D'autre part, je ne veux pas que l'on me touche. C'est un symptôme très grave. Les autres se prennent par le bras, se serrent la main, marché épaule contre épaule, même et surtout lorsqu'ils viennent juste de se rencontrer. Moi, je ne peux pas. À ce sujet, je suis victime d'impressions aberrantes qui traduisent bien ma maladie. Il m'est arrivé de penser quand souriant à quelqu'un je le choisissais, le sélectionnais, lui témoignais de l'estime à lui en particulier. Un homme sain sourit à tout le monde. Sur la Plaine, je choisis souvent les chemins les moins fréquentés, les plus calmes. Un homme sain recherche le bruit et l'animation. Lorsque plusieurs personnes se battent contre une seule sur la Plaine, mon instinct me porte immédiatement à secourir celui qui se trouve en état d'infériorité. Un homme sain se joint toujours au plus grand nombre. Pour que j'aide quelqu'un, il ne suffit pas qu'il est besoin d'aide, il faut aussi que je veuille bien lui venir en aide.
Lorsque le représentant du Comité de Charité vient à la maison prendre l'argent que nous devons mettre quotidiennement dans la Boîte à Charité près de la porte, je dois détourner les yeux pour ne pas vomir.

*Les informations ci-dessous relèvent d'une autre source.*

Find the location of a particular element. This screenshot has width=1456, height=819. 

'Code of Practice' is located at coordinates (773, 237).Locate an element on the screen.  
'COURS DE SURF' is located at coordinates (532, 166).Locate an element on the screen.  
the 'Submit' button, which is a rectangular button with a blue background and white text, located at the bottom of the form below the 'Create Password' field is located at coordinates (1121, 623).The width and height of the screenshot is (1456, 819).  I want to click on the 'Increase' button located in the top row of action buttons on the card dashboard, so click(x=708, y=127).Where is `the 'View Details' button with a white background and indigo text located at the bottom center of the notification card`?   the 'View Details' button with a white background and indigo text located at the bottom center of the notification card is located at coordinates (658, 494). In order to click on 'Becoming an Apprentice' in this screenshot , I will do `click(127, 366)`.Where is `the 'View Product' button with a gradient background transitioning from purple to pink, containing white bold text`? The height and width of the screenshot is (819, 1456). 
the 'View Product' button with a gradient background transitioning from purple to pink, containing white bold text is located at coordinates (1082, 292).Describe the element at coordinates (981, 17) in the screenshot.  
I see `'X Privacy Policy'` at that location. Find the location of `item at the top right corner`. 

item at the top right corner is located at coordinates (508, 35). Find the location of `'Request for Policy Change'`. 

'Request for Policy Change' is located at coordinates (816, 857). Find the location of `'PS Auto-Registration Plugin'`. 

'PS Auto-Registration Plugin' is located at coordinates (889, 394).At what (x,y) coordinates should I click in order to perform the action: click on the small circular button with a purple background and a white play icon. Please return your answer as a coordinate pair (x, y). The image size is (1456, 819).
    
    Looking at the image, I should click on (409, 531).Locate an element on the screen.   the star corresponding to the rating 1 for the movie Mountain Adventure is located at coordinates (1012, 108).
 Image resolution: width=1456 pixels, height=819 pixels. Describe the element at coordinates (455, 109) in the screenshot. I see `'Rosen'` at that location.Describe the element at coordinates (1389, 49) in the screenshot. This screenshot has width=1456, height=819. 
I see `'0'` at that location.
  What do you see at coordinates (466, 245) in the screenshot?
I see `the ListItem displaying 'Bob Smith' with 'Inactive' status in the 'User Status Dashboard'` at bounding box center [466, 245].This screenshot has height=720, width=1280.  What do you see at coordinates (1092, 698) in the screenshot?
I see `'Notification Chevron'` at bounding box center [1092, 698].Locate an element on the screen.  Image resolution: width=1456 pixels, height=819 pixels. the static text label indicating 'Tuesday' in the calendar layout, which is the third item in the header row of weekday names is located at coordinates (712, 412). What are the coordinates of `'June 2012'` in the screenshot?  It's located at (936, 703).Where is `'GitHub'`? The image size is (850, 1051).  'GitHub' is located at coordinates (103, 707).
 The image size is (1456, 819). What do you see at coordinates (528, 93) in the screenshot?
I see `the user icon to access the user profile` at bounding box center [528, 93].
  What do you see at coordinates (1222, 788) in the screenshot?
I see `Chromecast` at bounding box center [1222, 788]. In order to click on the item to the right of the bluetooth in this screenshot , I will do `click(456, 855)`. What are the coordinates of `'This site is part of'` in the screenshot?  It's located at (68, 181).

Parfois, je me suis trouvé devant une usine au moment de la sortie. J'ai vu le personnel sortir en groupe, comme une larve chaude et mouvante. Les directeurs et les savants sortent avec des ouvriers comme la loi l'exige, ils portent les uniformes qu'impose le règlement, et pourtant on les distingue des autres. Ils ont beau baisser la tête et se coiffer en arrière avec de la brillantine, on les reconnaît d'emblée. Ils le savent et ils en ont honte. Ils essaient de plaisanter avec les ouvriers, ils boivent du vin avec eux, mais leurs plaisanteries ne font rire que leurs semblables et ils n'aiment pas le vin populaire. Quand je les vois, je ressens à la fois une grande tristesse et une grande joie.
Ce sont là les symptômes de ma maladie. Quant aux causes, elles remontent, paraît-il, à des temps anciens et ne sauraient être expliquées par des historiens. Les historiens ont tous été rectifiés, ils ne se souviennent de rien. »
Je suis preneur de tout avis d’autres lecteurs de "Mortelle", pour confrontation, sachant que la dernière publication de ce texte date de 1996, et que les avis dessus n'abondent pas.